· The Maintly team
My Dad Managed Six Properties With a Notebook. I Tried to Do the Same.
The system that worked for one generation, and why it stopped working for ours.
My dad is the kind of person who never loses track of anything.
He built a construction company from scratch. He managed crews, timelines, budgets, and clients, all at once, for decades. When he added rental properties to the mix, he handled those the same way he handled everything else: with a notebook, a phone, and a memory that never seemed to fail him.
Six properties. Multiple contractors at each one. Maintenance schedules, service histories, contractor relationships: all of it lived in his head and on paper. And for a long time, it worked.
I watched him do it growing up. It looked effortless. It looked like something I'd be able to do too.
I was wrong.
What I inherited wasn't the system. It was the assumption.
When my brother and I started working alongside my dad (first in the construction company, then managing properties of our own), we assumed the notebook approach would carry over. It's what we'd seen. It's what made sense.
What we didn't account for was scale.
My dad built his system over decades. He knew every contractor personally. He remembered every repair because he'd been there for most of them.

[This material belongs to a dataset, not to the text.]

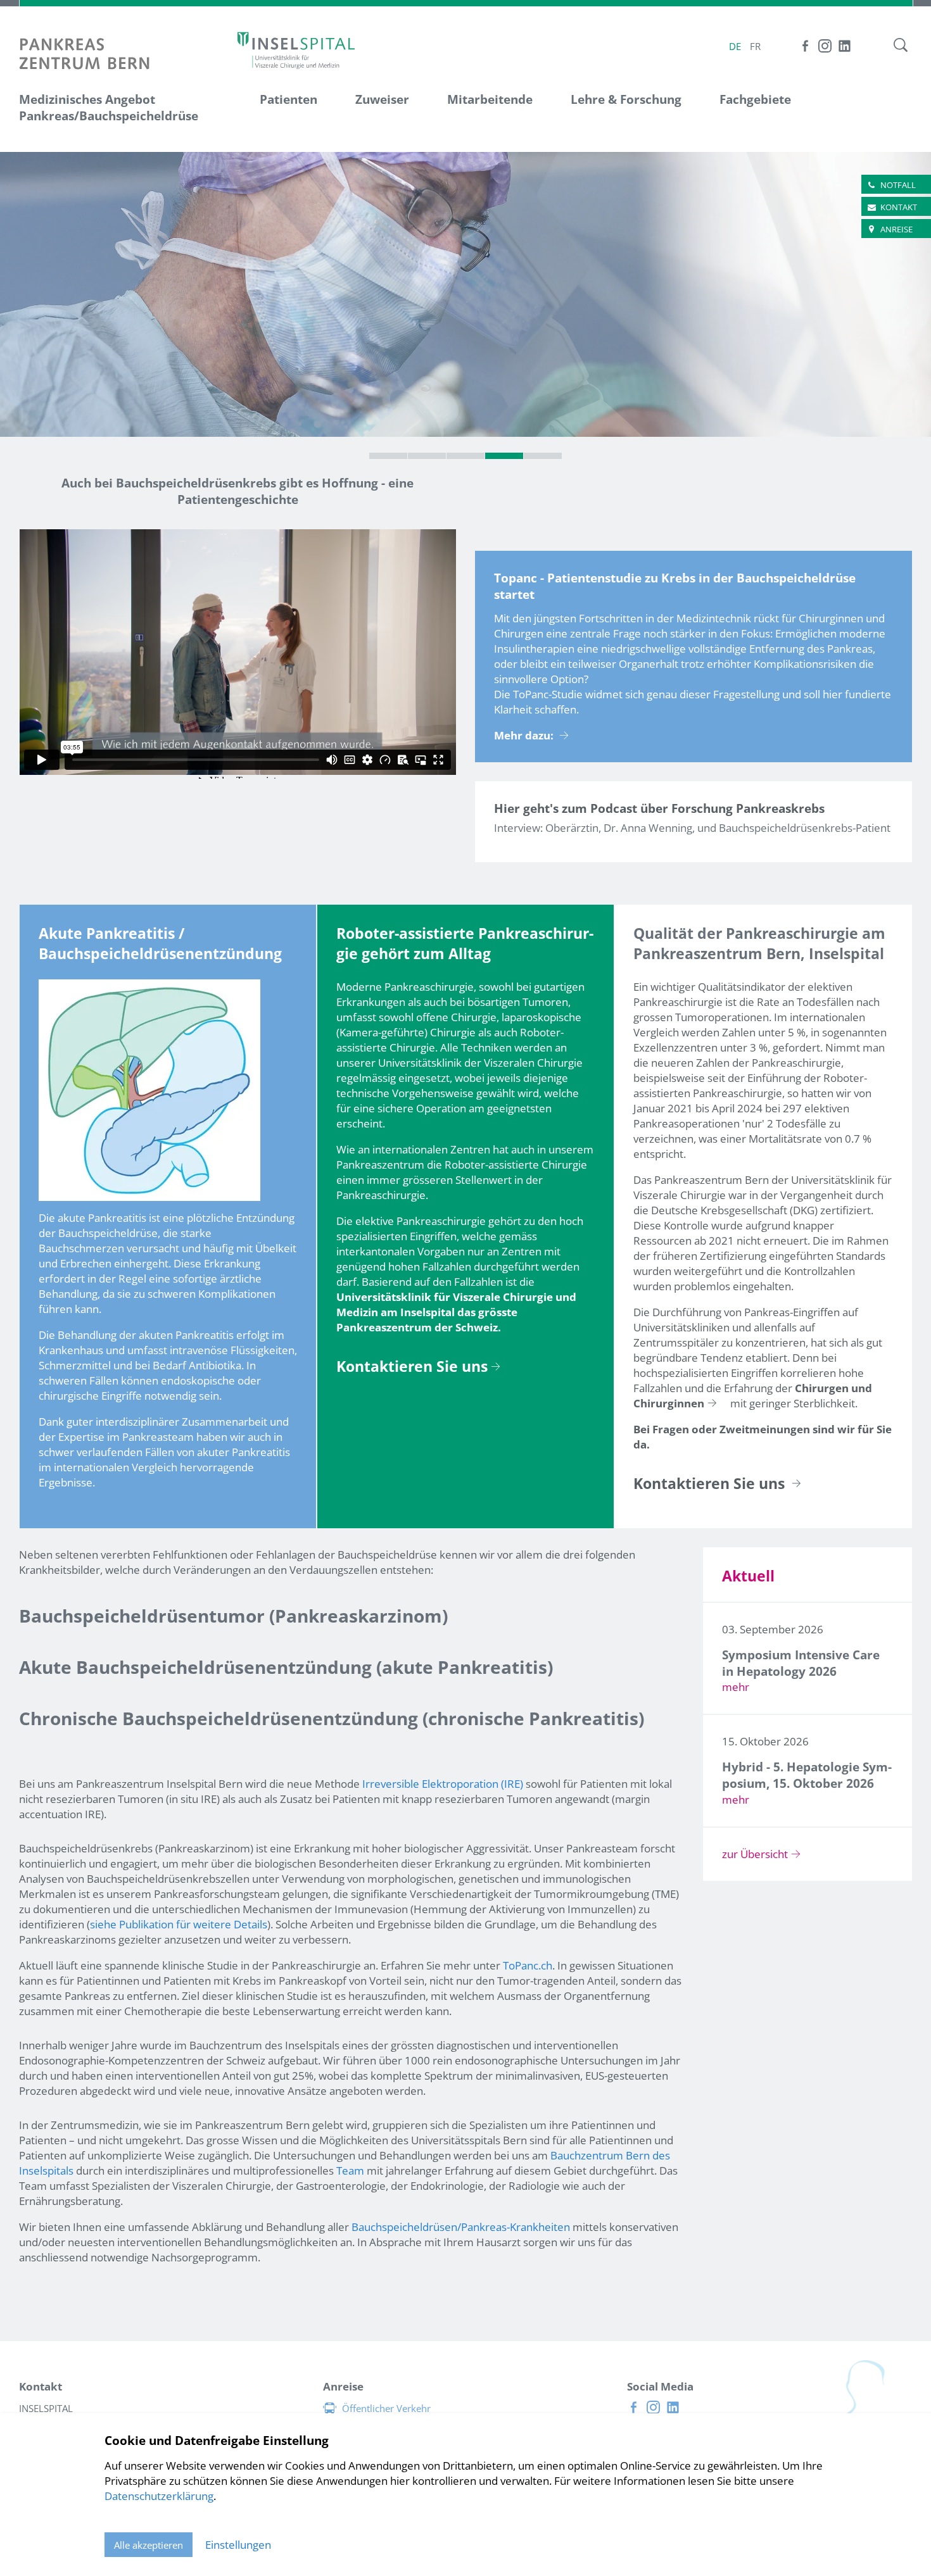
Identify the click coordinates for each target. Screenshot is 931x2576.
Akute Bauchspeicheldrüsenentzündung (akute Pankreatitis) (286, 1667)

The knowledge lived in him, accumulated slowly, one property at a time.
When we started managing properties at the pace the business demanded, there was no time to build that kind of accumulated knowledge. We were coordinating maintenance across multiple properties, working with contractors we hadn't known for twenty years, and trying to track everything the way he did: manually, from memory, through texts and calls and handwritten notes.
It became almost impossible to follow up on everything.
A contractor said he came. Did he? We weren't there to check. A service was scheduled for last Tuesday. Did it happen? Nobody logged it.
The notebook system assumes one thing above everything else: that the person running it is always present, always tracking, always remembering. My dad was. We weren't. And the business didn't allow us to be.
The problem with memory as infrastructure.
Here's what nobody tells you about managing properties the old way: it works until the person it lives inside isn't available.
My dad could tell you the service history of every unit he'd ever owned. He could tell you which plumber to call, what that plumber charged last time, and what he'd found when he came out in 2019. That information was valuable. It protected his properties and his investments.
But it lived in one place: him.
When we started scaling (more properties, more contractors, more moving parts), we realized that system wasn't transferable. You can't hand someone a notebook and expect them to have the same context my dad built over thirty years. And you can't run a growing property portfolio on institutional memory that belongs to one person.
What we needed wasn't a better notebook. We needed the knowledge to live somewhere permanent: attached to the property, not the person managing it.
What home maintenance tracking actually requires.
Managing maintenance across multiple properties isn't just about remembering things. It's about visibility.
Knowing what's scheduled. Knowing what actually happened. Knowing which contractor came, what they did, what they charged, and whether the work held up. Having a record that survives personnel changes, memory lapses, and the general chaos of running a business that involves real property in the real world.
My dad had that visibility because he built it manually over a lifetime. Most property owners don't have thirty years and an extraordinary memory. They have jobs, families, and more properties than one person can track in their head.
The generation before us managed properties with relationships and notebooks because that was the infrastructure available. It worked. For them, in their context, at their scale.
That context is gone. The properties are more complex. The contractor relationships are harder to maintain. The pace is faster. The scale is bigger. And the old tools weren't built for any of it.
This is what Maintly came from.
My brother and I didn't set out to build a software company. We set out to solve a problem we were living inside every day.
We watched what happened when maintenance coordination lived in someone's head. We experienced what it felt like to not know if a contractor had shown up, to lose track of a service history, to realize we'd been paying for work we couldn't verify.
Maintly is the system we needed and didn't have, built for the way property ownership actually works today.
Every service logged. Every contractor tracked. Every property coordinated from one dashboard. A verifiable care record that lives with the home, not with whoever happens to be managing it this year.
My dad's notebook was a solution to a real problem. It just wasn't built for what came next.